◆ Exercise
Repeat each of the following items word for word, without changing anything.

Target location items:
··········

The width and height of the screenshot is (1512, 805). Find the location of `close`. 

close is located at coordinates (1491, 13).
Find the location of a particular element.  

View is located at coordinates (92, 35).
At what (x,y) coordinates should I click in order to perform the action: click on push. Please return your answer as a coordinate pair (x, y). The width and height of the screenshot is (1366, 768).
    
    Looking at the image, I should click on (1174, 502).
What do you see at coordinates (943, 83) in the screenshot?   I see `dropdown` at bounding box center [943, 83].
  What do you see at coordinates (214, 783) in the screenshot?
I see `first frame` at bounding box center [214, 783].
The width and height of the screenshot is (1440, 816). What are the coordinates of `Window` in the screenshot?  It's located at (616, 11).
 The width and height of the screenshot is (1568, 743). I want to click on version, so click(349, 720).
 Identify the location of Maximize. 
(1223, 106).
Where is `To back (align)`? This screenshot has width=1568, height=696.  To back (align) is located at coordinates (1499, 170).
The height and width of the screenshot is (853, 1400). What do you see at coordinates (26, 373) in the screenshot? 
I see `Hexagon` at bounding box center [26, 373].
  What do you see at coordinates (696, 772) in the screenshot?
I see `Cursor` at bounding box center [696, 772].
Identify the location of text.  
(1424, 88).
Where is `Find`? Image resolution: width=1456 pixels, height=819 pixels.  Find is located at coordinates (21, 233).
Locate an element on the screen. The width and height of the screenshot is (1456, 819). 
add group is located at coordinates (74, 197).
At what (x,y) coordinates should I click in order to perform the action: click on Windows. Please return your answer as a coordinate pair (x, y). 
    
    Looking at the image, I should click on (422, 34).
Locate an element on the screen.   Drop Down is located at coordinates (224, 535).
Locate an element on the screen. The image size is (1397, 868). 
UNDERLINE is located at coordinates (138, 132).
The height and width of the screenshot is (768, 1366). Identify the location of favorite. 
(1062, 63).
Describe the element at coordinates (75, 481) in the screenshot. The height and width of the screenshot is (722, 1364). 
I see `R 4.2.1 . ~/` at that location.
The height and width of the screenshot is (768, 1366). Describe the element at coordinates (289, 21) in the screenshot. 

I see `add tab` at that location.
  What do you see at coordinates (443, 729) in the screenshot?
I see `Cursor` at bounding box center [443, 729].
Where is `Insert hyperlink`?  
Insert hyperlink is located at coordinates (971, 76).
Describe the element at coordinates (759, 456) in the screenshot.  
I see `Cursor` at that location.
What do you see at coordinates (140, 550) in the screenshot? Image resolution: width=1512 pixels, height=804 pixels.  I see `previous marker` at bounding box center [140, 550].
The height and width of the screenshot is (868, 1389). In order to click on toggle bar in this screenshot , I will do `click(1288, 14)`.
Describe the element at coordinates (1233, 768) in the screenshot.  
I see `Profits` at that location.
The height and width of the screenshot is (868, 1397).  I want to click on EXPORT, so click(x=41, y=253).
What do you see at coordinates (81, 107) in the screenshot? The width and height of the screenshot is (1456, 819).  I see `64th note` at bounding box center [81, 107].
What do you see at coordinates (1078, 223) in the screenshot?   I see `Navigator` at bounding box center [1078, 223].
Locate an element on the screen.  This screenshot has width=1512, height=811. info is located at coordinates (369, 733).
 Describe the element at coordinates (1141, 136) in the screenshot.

··········

◆ Response for this exercise
The width and height of the screenshot is (1512, 805). Find the location of `close`. 

close is located at coordinates (1491, 13).
Find the location of a particular element.  

View is located at coordinates (92, 35).
At what (x,y) coordinates should I click in order to perform the action: click on push. Please return your answer as a coordinate pair (x, y). The width and height of the screenshot is (1366, 768).
    
    Looking at the image, I should click on (1174, 502).
What do you see at coordinates (943, 83) in the screenshot?   I see `dropdown` at bounding box center [943, 83].
  What do you see at coordinates (214, 783) in the screenshot?
I see `first frame` at bounding box center [214, 783].
The width and height of the screenshot is (1440, 816). What are the coordinates of `Window` in the screenshot?  It's located at (616, 11).
 The width and height of the screenshot is (1568, 743). I want to click on version, so click(349, 720).
 Identify the location of Maximize. 
(1223, 106).
Where is `To back (align)`? This screenshot has width=1568, height=696.  To back (align) is located at coordinates (1499, 170).
The height and width of the screenshot is (853, 1400). What do you see at coordinates (26, 373) in the screenshot? 
I see `Hexagon` at bounding box center [26, 373].
  What do you see at coordinates (696, 772) in the screenshot?
I see `Cursor` at bounding box center [696, 772].
Identify the location of text.  
(1424, 88).
Where is `Find`? Image resolution: width=1456 pixels, height=819 pixels.  Find is located at coordinates (21, 233).
Locate an element on the screen. The width and height of the screenshot is (1456, 819). 
add group is located at coordinates (74, 197).
At what (x,y) coordinates should I click in order to perform the action: click on Windows. Please return your answer as a coordinate pair (x, y). 
    
    Looking at the image, I should click on (422, 34).
Locate an element on the screen.   Drop Down is located at coordinates (224, 535).
Locate an element on the screen. The image size is (1397, 868). 
UNDERLINE is located at coordinates (138, 132).
The height and width of the screenshot is (768, 1366). Identify the location of favorite. 
(1062, 63).
Describe the element at coordinates (75, 481) in the screenshot. The height and width of the screenshot is (722, 1364). 
I see `R 4.2.1 . ~/` at that location.
The height and width of the screenshot is (768, 1366). Describe the element at coordinates (289, 21) in the screenshot. 

I see `add tab` at that location.
  What do you see at coordinates (443, 729) in the screenshot?
I see `Cursor` at bounding box center [443, 729].
Where is `Insert hyperlink`?  
Insert hyperlink is located at coordinates (971, 76).
Describe the element at coordinates (759, 456) in the screenshot.  
I see `Cursor` at that location.
What do you see at coordinates (140, 550) in the screenshot? Image resolution: width=1512 pixels, height=804 pixels.  I see `previous marker` at bounding box center [140, 550].
The height and width of the screenshot is (868, 1389). In order to click on toggle bar in this screenshot , I will do `click(1288, 14)`.
Describe the element at coordinates (1233, 768) in the screenshot.  
I see `Profits` at that location.
The height and width of the screenshot is (868, 1397).  I want to click on EXPORT, so click(x=41, y=253).
What do you see at coordinates (81, 107) in the screenshot? The width and height of the screenshot is (1456, 819).  I see `64th note` at bounding box center [81, 107].
What do you see at coordinates (1078, 223) in the screenshot?   I see `Navigator` at bounding box center [1078, 223].
Locate an element on the screen.  This screenshot has width=1512, height=811. info is located at coordinates (369, 733).
 Describe the element at coordinates (1141, 136) in the screenshot.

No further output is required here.